### Document excerpt

154 lines
11 KiB
ReStructuredText

Watchdogs
=========
Overview
--------
The ESP-IDF has support for multiple types of watchdogs, with the two main ones being: The Interrupt Watchdog Timer and the Task Watchdog Timer (TWDT). The Interrupt Watchdog Timer and the TWDT can both be enabled using :ref:`project-configuration-menu`, however the TWDT can also be enabled during runtime. The Interrupt Watchdog is responsible for detecting instances where FreeRTOS task switching is blocked for a prolonged period of time. The TWDT is responsible for detecting instances of tasks running without yielding for a prolonged period.
ESP-IDF has support for the following types of watchdog timers:
.. list::
- Interrupt Watchdog Timer (IWDT)
- Task Watchdog Timer (TWDT)
:SOC_XT_WDT_SUPPORTED: - Crystal 32K Watchdog Timer (XTWDT)
The various watchdog timers can be enabled using the :ref:`project-configuration-menu`. However, the TWDT can also be enabled during runtime.
Interrupt Watchdog Timer (IWDT)
-------------------------------
{IDF_TARGET_IWDT_TIMER_GROUP:default="Timer Group 1", esp32c2="Timer Group 0"}
The purpose of the IWDT is to ensure that interrupt service routines (ISRs) are not blocked from running for a prolonged period of time (i.e., the IWDT timeout period). Blocking ISRs from running in a timely manner is undesirable as it can increases ISR latency, and also prevents task switching (as task switching is executed form an ISR). The things that can block ISRs from running include:
- Disabling interrupts
- Critical Sections (also disables interrupts)
- Other same/higher priority ISRs (will block same/lower priority ISRs from running it completes execution)
The IWDT utilizes the watchdog timer in {IDF_TARGET_IWDT_TIMER_GROUP} as its underlying hardware timer and leverages the FreeRTOS tick interrupt on each CPU to feed the watchdog timer. If the tick interrupt on a particular CPU is not run at within the IWDT timeout period, it is indicative that something is blocking ISRs from being run on that CPU (see the list of reasons above).
When the IWDT times out, the default action is to invoke the panic handler and display the panic reason as ``Interrupt wdt timeout on CPU0`` or ``Interrupt wdt timeout on CPU1`` (as applicable). Depending on the panic handler's configured behavior (see :ref:`CONFIG_ESP_SYSTEM_PANIC`), users can then debug the source of the IWDT timeout (via the backtrace, OpenOCD, gdbstub etc) or simply reset the chip (which may be preferred in a production environment).
If for whatever reason the panic handler is unable to run after an IWDT timeout, the IWDT has a secondary timeout that will hard-reset the chip (i.e., a system reset).
Configuration
^^^^^^^^^^^^^
- The IWDT is enabled by default via the :ref:`CONFIG_ESP_INT_WDT` option.

### Records supplied

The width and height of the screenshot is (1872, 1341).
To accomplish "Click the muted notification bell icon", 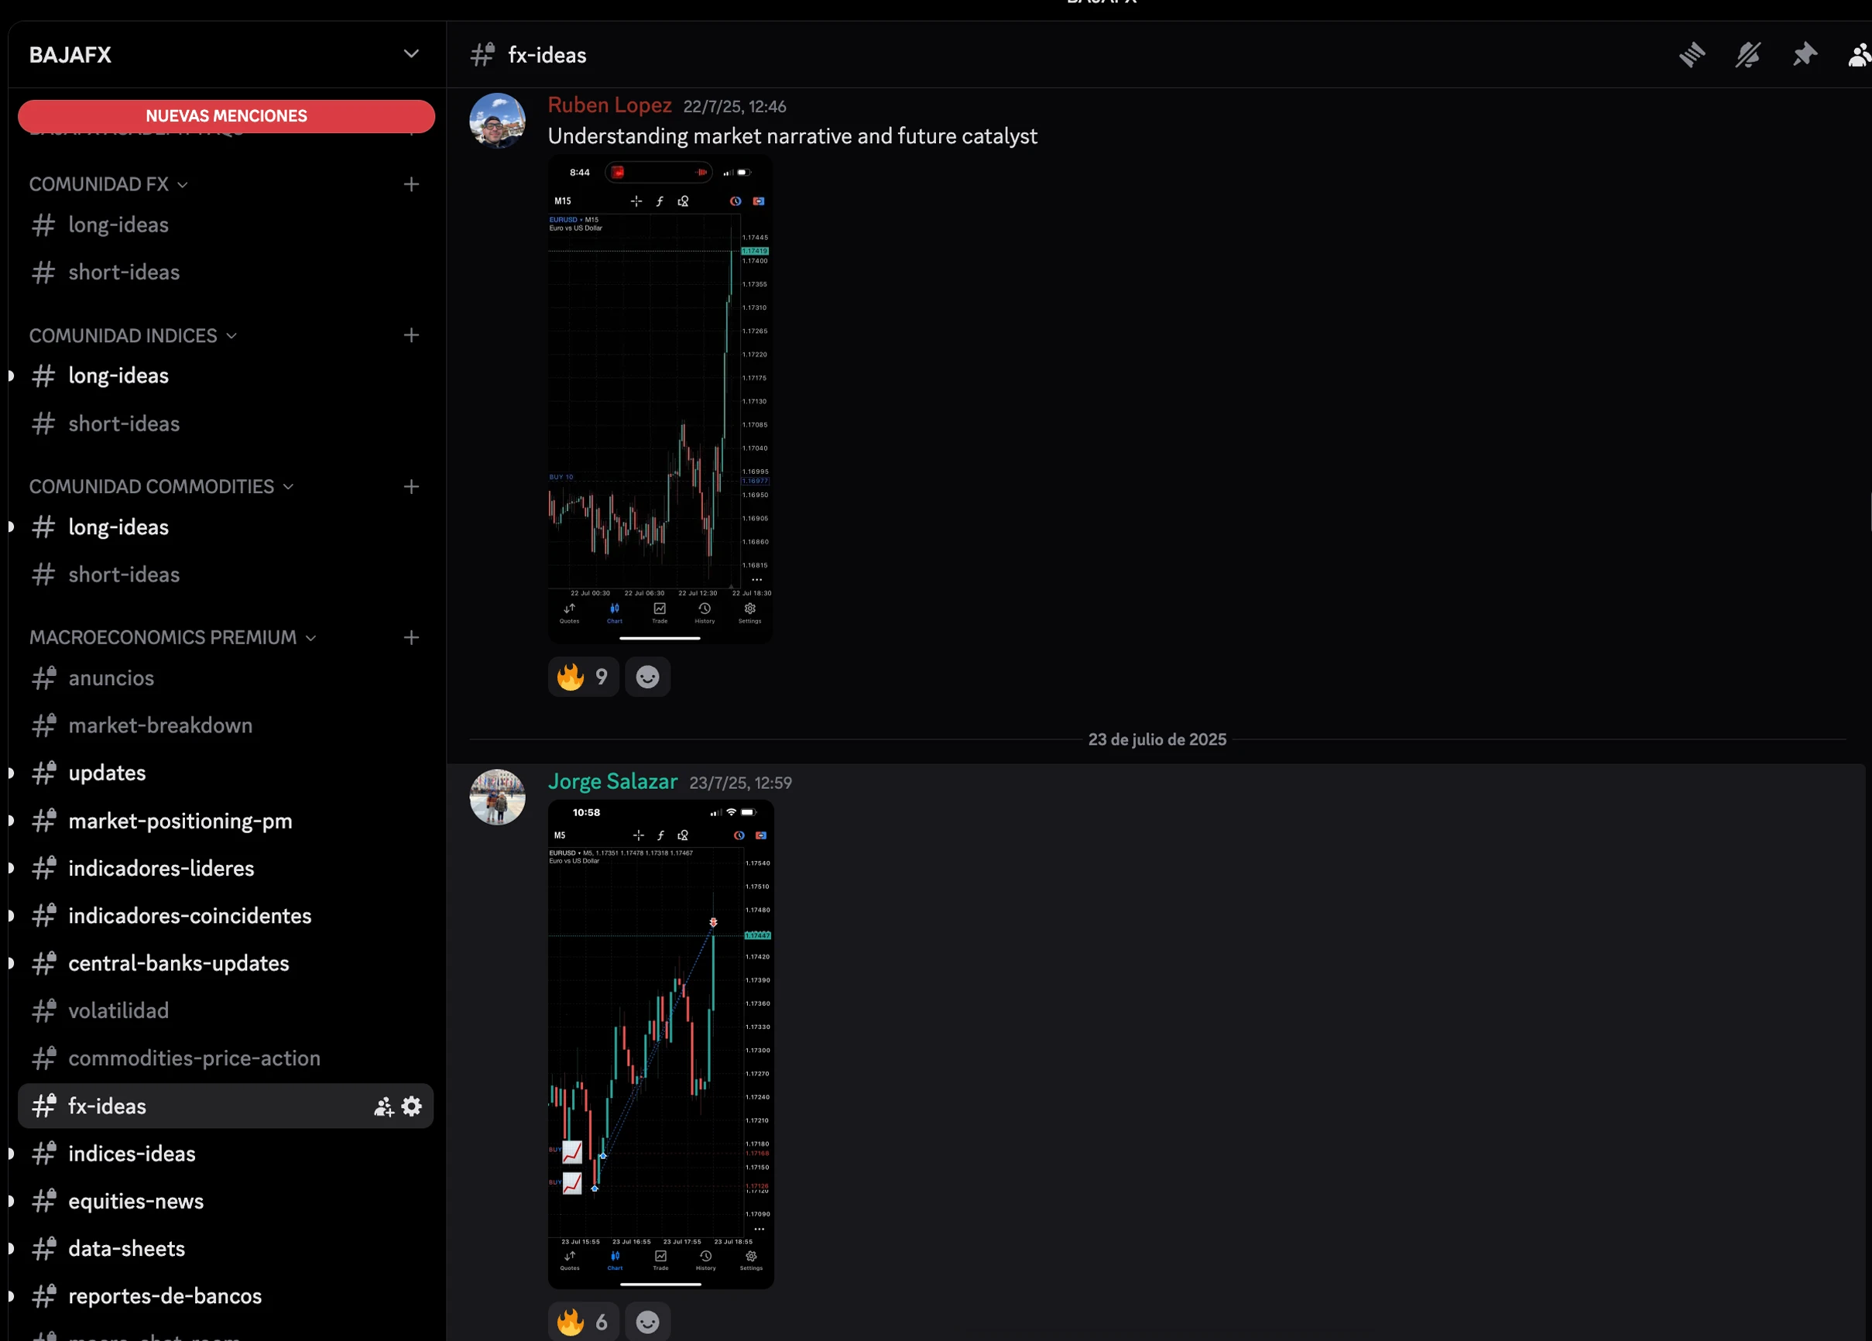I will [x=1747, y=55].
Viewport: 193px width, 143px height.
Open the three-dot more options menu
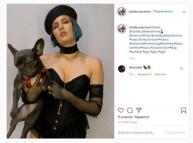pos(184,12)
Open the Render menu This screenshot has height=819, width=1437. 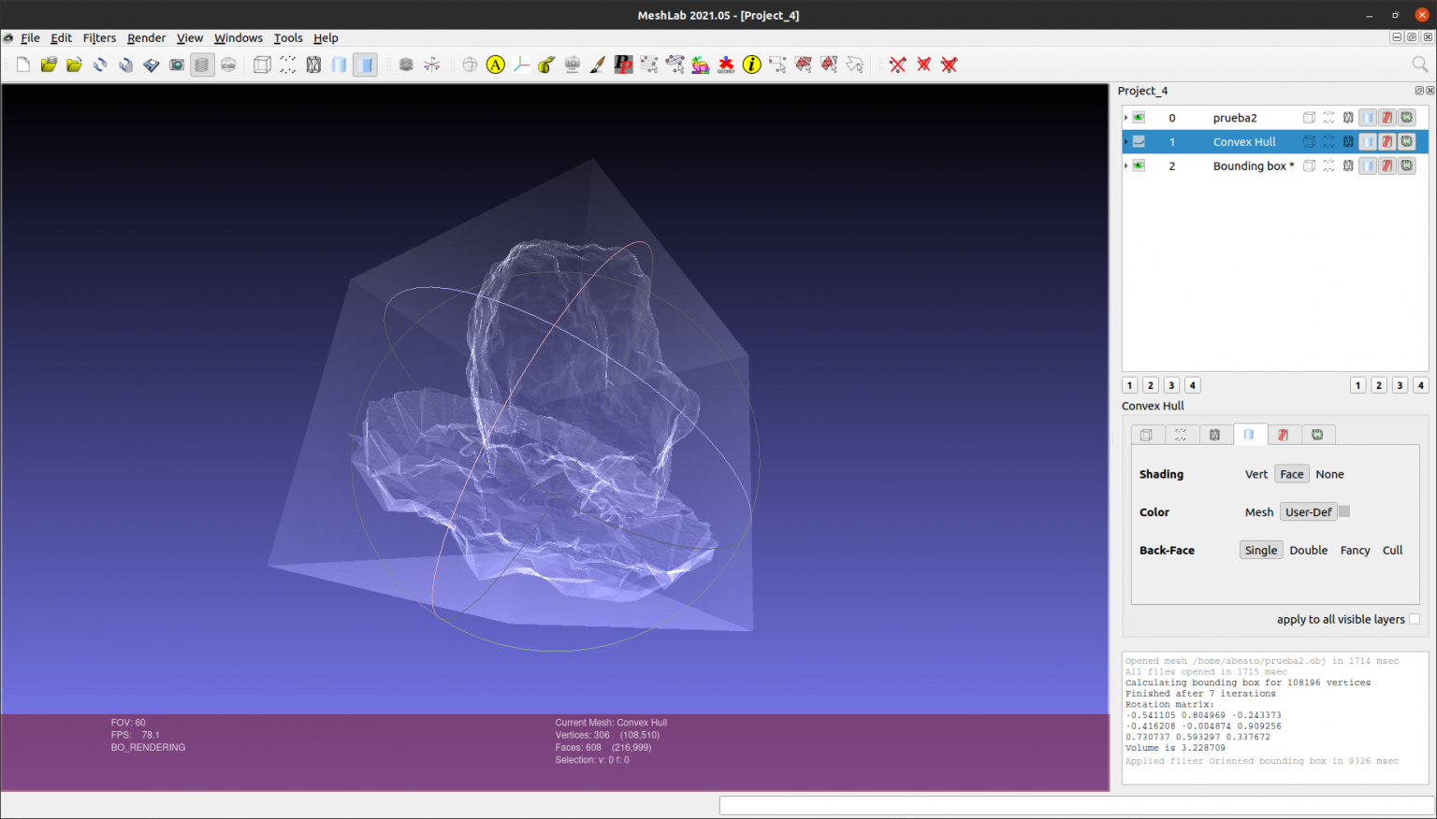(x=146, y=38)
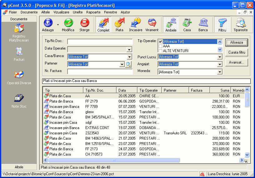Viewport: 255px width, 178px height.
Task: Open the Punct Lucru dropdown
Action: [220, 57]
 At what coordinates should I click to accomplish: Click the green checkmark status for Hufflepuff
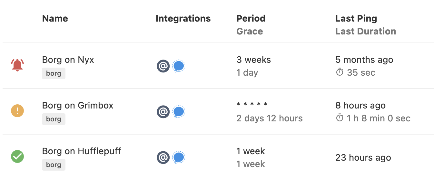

### Objective 1
Answer these questions using the watchdog timer documentation:
(a) What does the Interrupt Watchdog detect, according to the overview?
(b) Which interrupt does the IWDT use to feed its watchdog timer?
(c) What does the IWDT do if the panic handler cannot run after a timeout?
### Objective 2
List every item that the watchdog timer documentation names as something that can block ISRs from running.
### Objective 3
Write the next part of the watchdog timer documentation, starting after its last line.

### Written reply 1
(a) Instances where FreeRTOS task switching is blocked for a prolonged period of time.
(b) The FreeRTOS tick interrupt on each CPU.
(c) Its secondary timeout hard-resets the chip (a system reset).

### Written reply 2
- Disabling interrupts
- Critical Sections (also disables interrupts)
- Other same/higher priority ISRs

### Written reply 3
- The IWDT's timeout is configured by setting the :ref:`CONFIG_ESP_INT_WDT_TIMEOUT_MS` option.
- Note that the default timeout is higher if PSRAM support is enabled, as a critical section or interrupt routine that accesses a large amount of PSRAM will take longer to complete in some circumstances.
- The timeout should always at least twice longer than the period between FreeRTOS ticks (see :ref:`CONFIG_FREERTOS_HZ`).
Tuning
^^^^^^
If you find the IWDT timeout is triggered because an interrupt or critical section is running longer than the timeout period, consider rewriting the code:
- Critical sections should be made as short as possible. Any non-critical code/computation should be placed outside the critical section.
- Interrupt handlers should also perform the minimum possible amount of computation. Users can consider deferring any computation to a task by having the ISR push data to a task using queues.
Neither critical sections or interrupt handlers should ever block waiting for another event to occur. If changing the code to reduce the processing time is not possible or desirable, it's possible to increase the :ref:`CONFIG_ESP_INT_WDT_TIMEOUT_MS` setting instead.
.. _task-watchdog-timer:
Task Watchdog Timer (TWDT)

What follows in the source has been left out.